Differential gel electrophoresis followed by matrix-assisted laser desorption/ionization-time of flight (MALDI-TOF) mass spectrometry (MS) is a commonly used protein profiling method. However, observed changes can be explained in multiple ways, one of which is by the protein turnover rate. In order to easily and rapidly obtain information on both the identity and turnover of individual proteins, we applied a combination of protein labeling with L-(ring-2,3,4,5,6 ²H₅) phenylalanine and MALDI-TOF MS. While the spectrum reveals the identity of a protein, mass isotopomer analysis provides information about the rate of protein labeling as a measure of synthesis or turnover.

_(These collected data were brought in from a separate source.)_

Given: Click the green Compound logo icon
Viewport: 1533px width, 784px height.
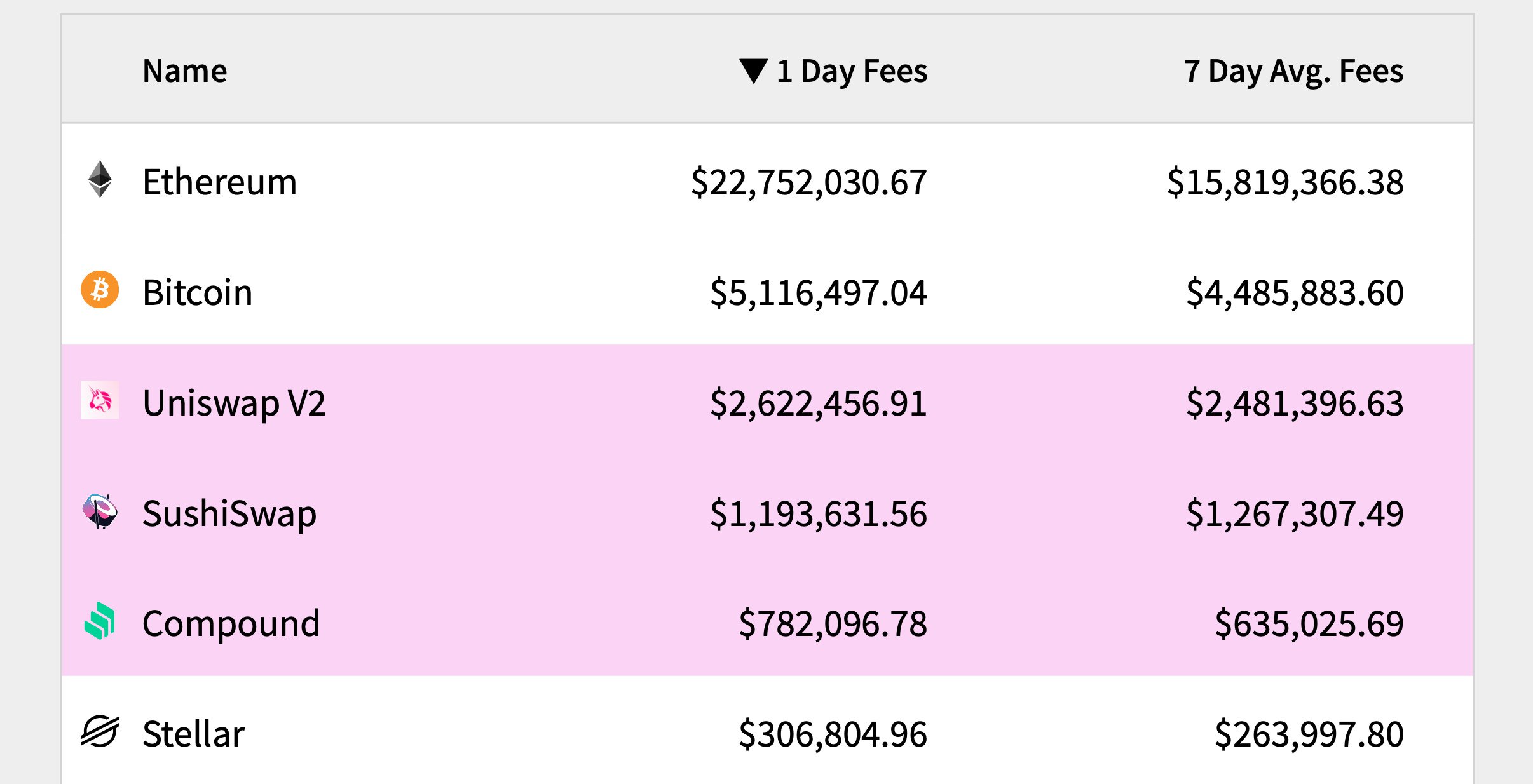Looking at the screenshot, I should coord(100,621).
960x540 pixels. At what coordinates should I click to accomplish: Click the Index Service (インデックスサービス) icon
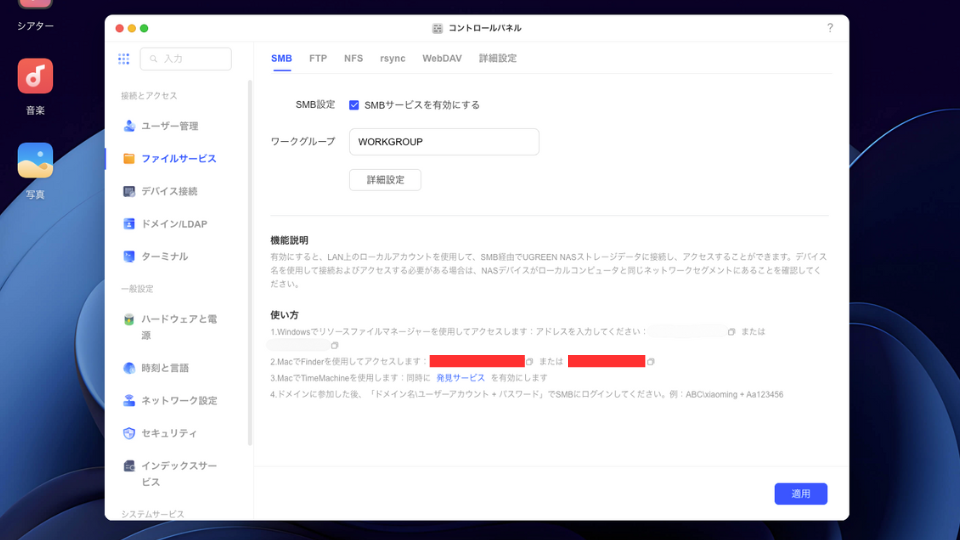tap(129, 466)
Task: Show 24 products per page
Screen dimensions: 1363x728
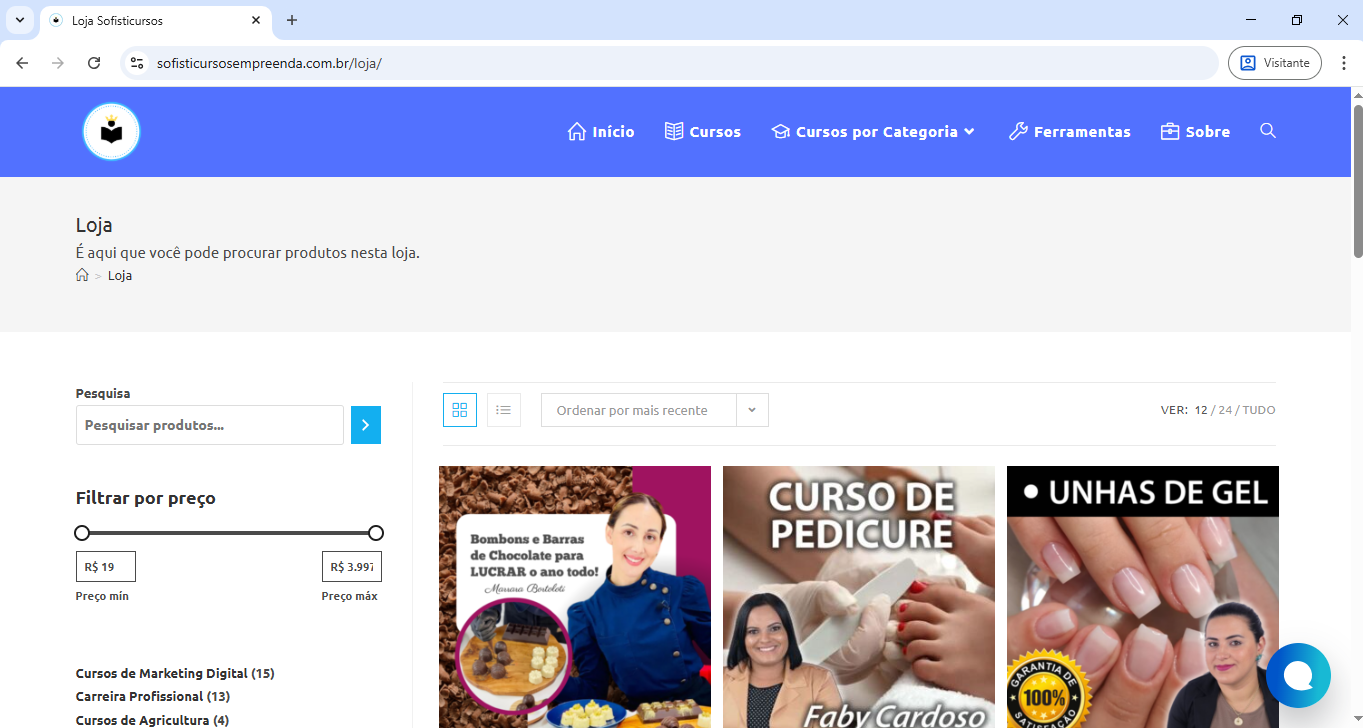Action: coord(1225,410)
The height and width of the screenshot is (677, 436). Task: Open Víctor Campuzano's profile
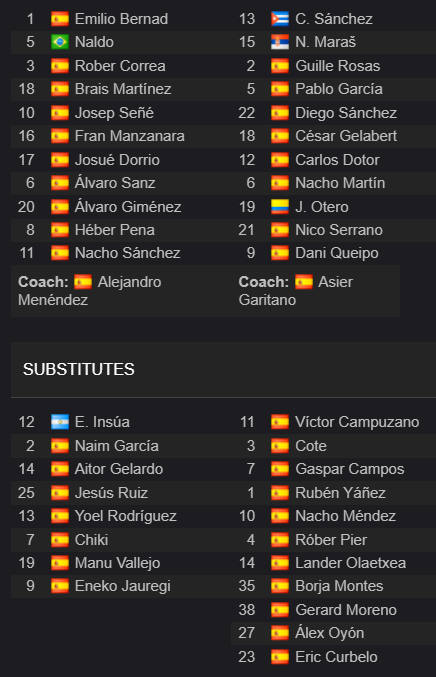pyautogui.click(x=357, y=422)
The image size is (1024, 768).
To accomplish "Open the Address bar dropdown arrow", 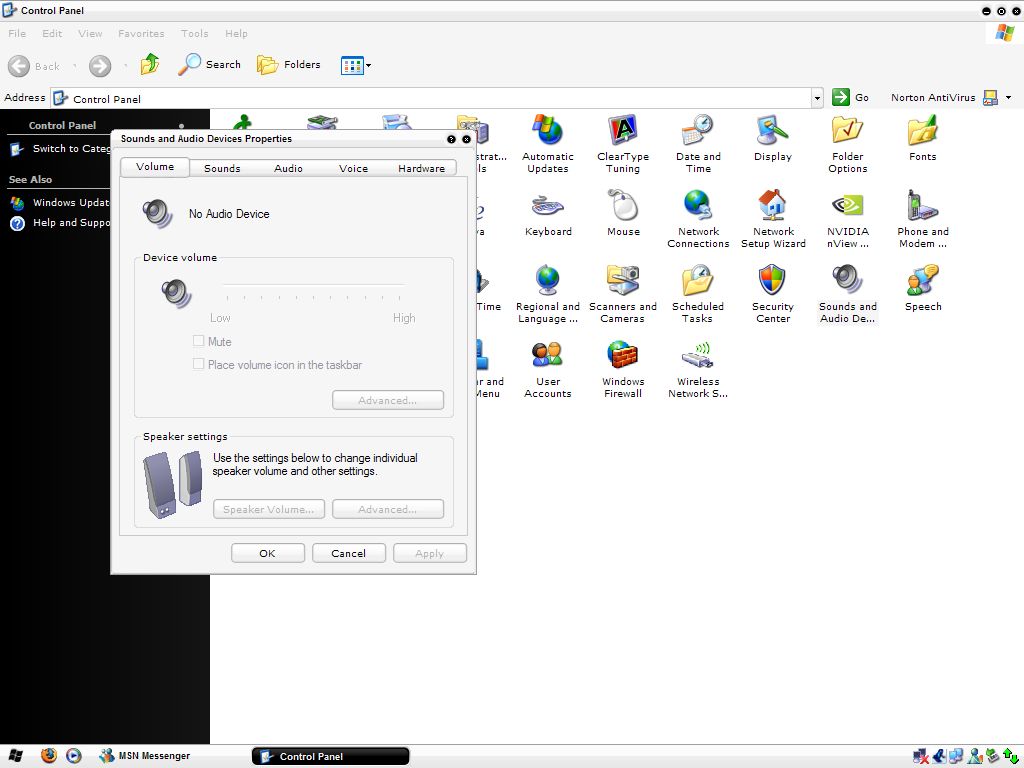I will coord(817,97).
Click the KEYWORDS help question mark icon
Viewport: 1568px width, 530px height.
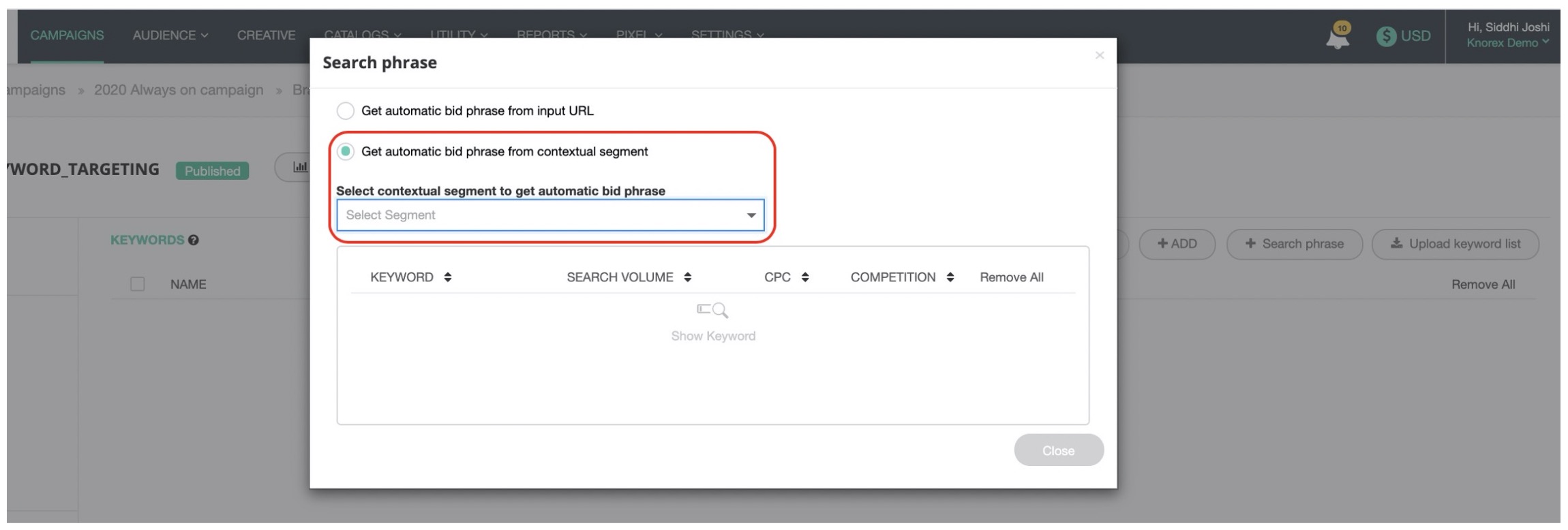pos(194,240)
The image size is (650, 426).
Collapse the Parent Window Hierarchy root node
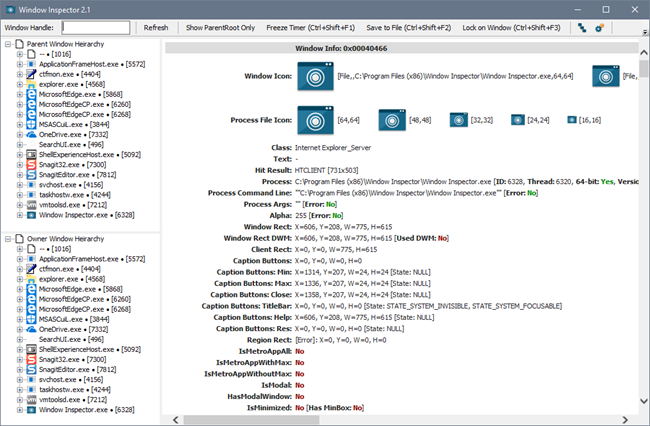(x=8, y=44)
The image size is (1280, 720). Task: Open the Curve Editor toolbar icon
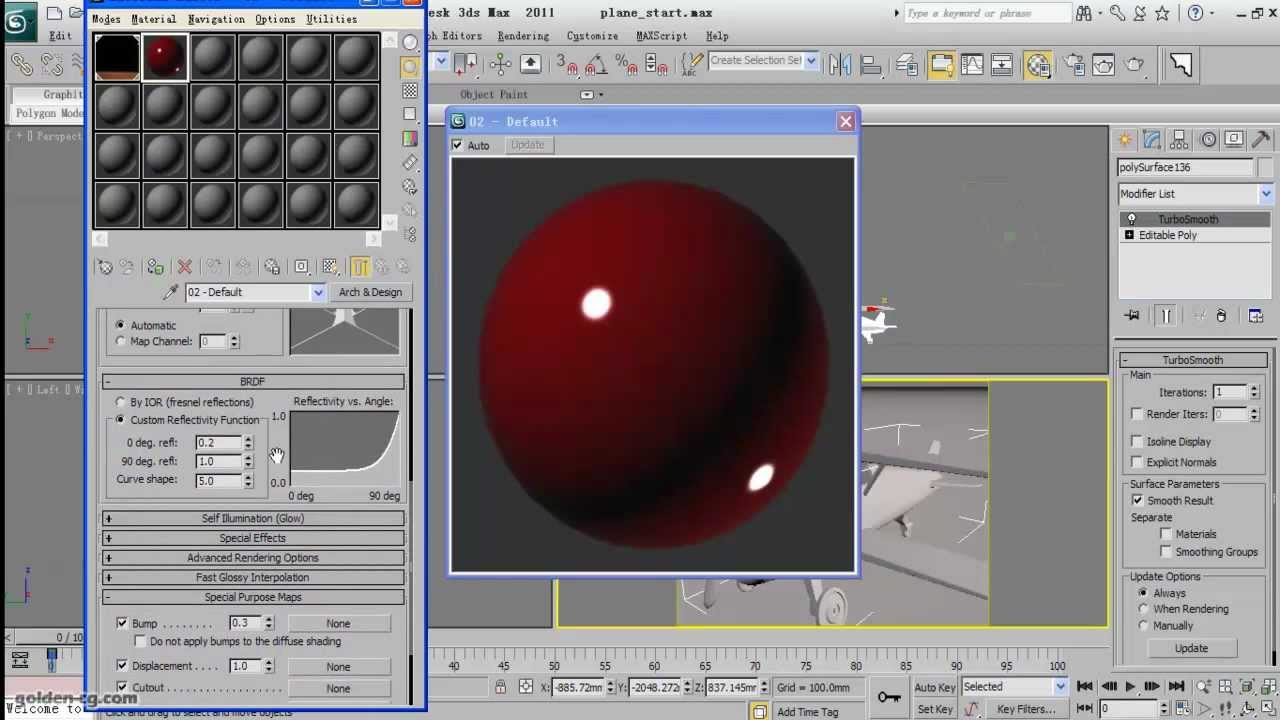pos(971,65)
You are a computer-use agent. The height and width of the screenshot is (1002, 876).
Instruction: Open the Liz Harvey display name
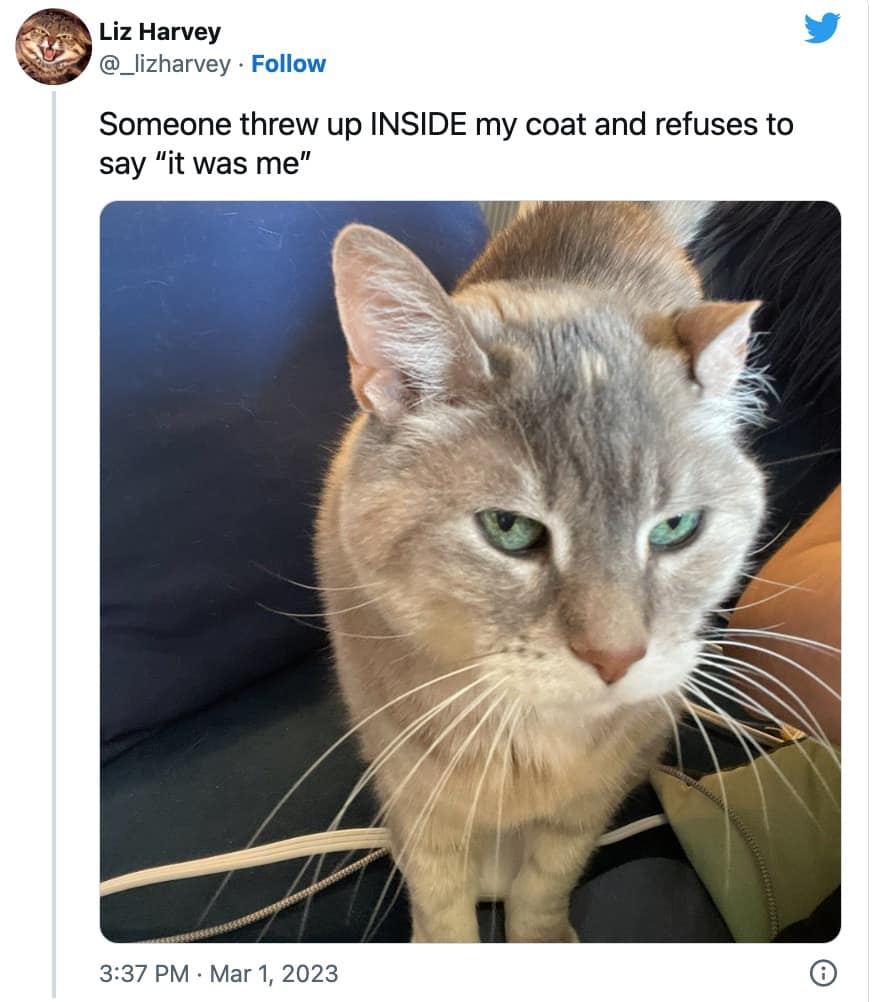click(160, 31)
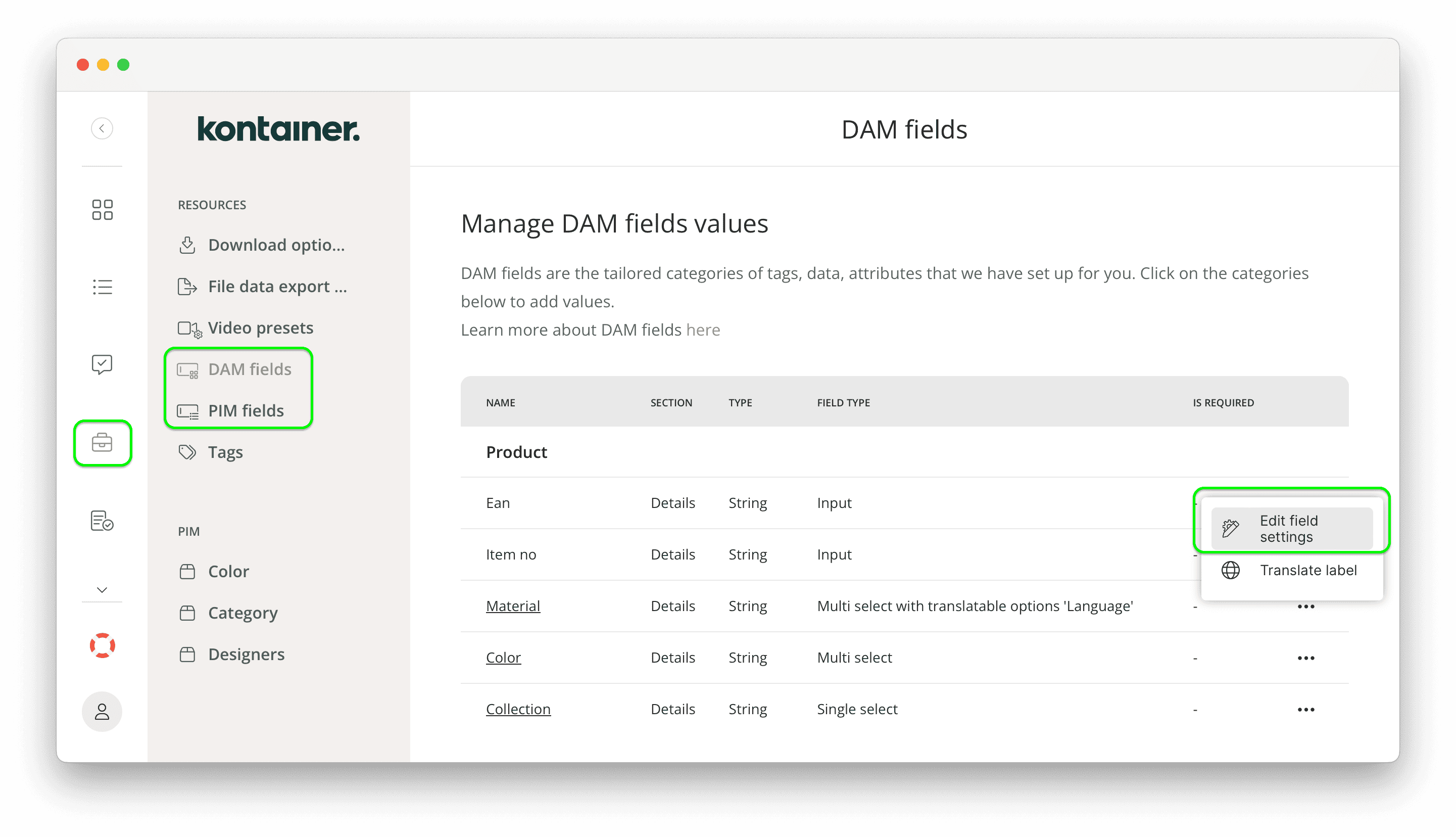Select the Color PIM category

point(228,571)
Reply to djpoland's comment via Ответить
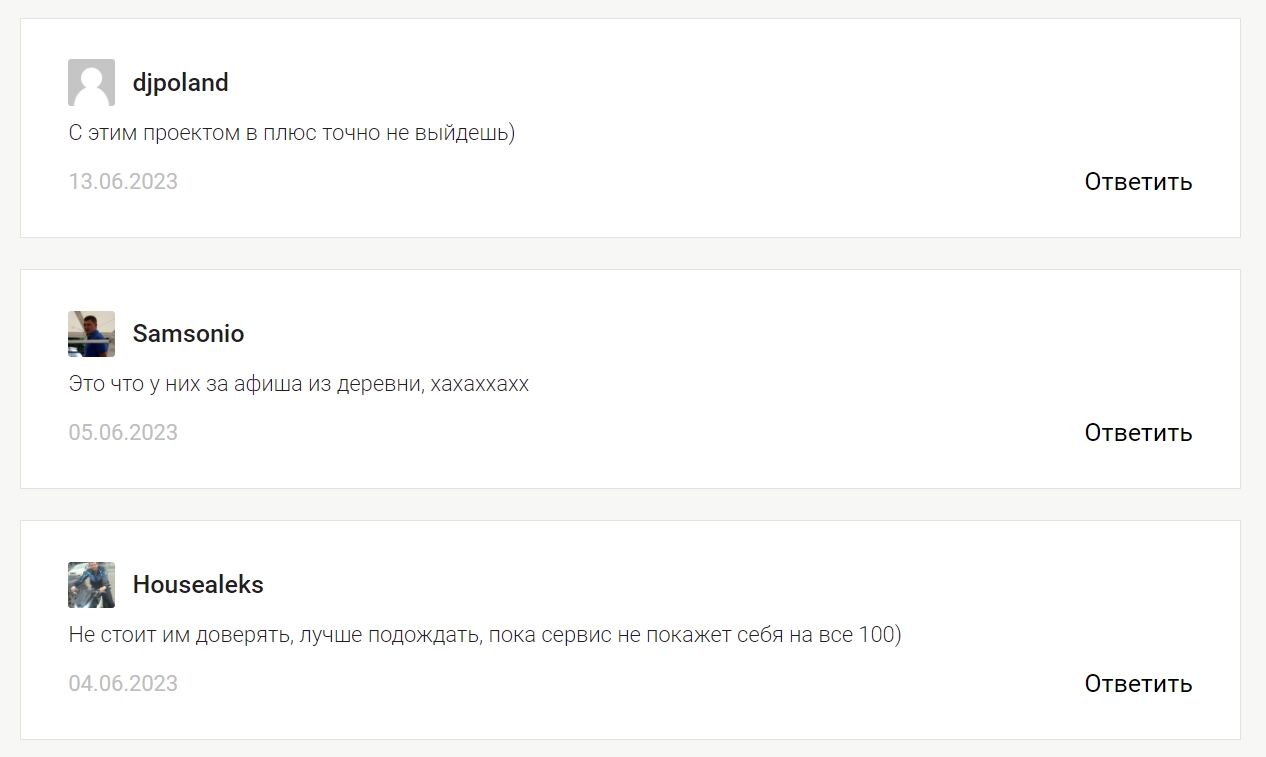The height and width of the screenshot is (757, 1266). [1138, 181]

Using this approach on mature 3T3-L1 adipocytes, we were able to discriminate between rapidly and slowly metabolised proteins. In our isolate, proteins of the cytoskeleton appeared to be slowly metabolised, whereas components of the extracellular matrix, in particular collagen type I alpha 1 (COL1A1) and collagen type I alpha 2 (COL1A2) showed rapid accumulation of newly synthesized proteins. Both proteins appeared to be metabolised in the same ratio as they are present in collagen fibers, i.e. 2:1 (COL1A1: COL1A2). In addition, functionally related proteins were also readily labeled. Taken together, we have shown that a combination of stable isotope labeling and protein profiling by gel electrophoresis and MALDI-TOF analysis can simultaneously provide information on the identity and relative metabolic rate of proteins in eukaryotic cells in a simple, nonhazardous and rapid-throughput way.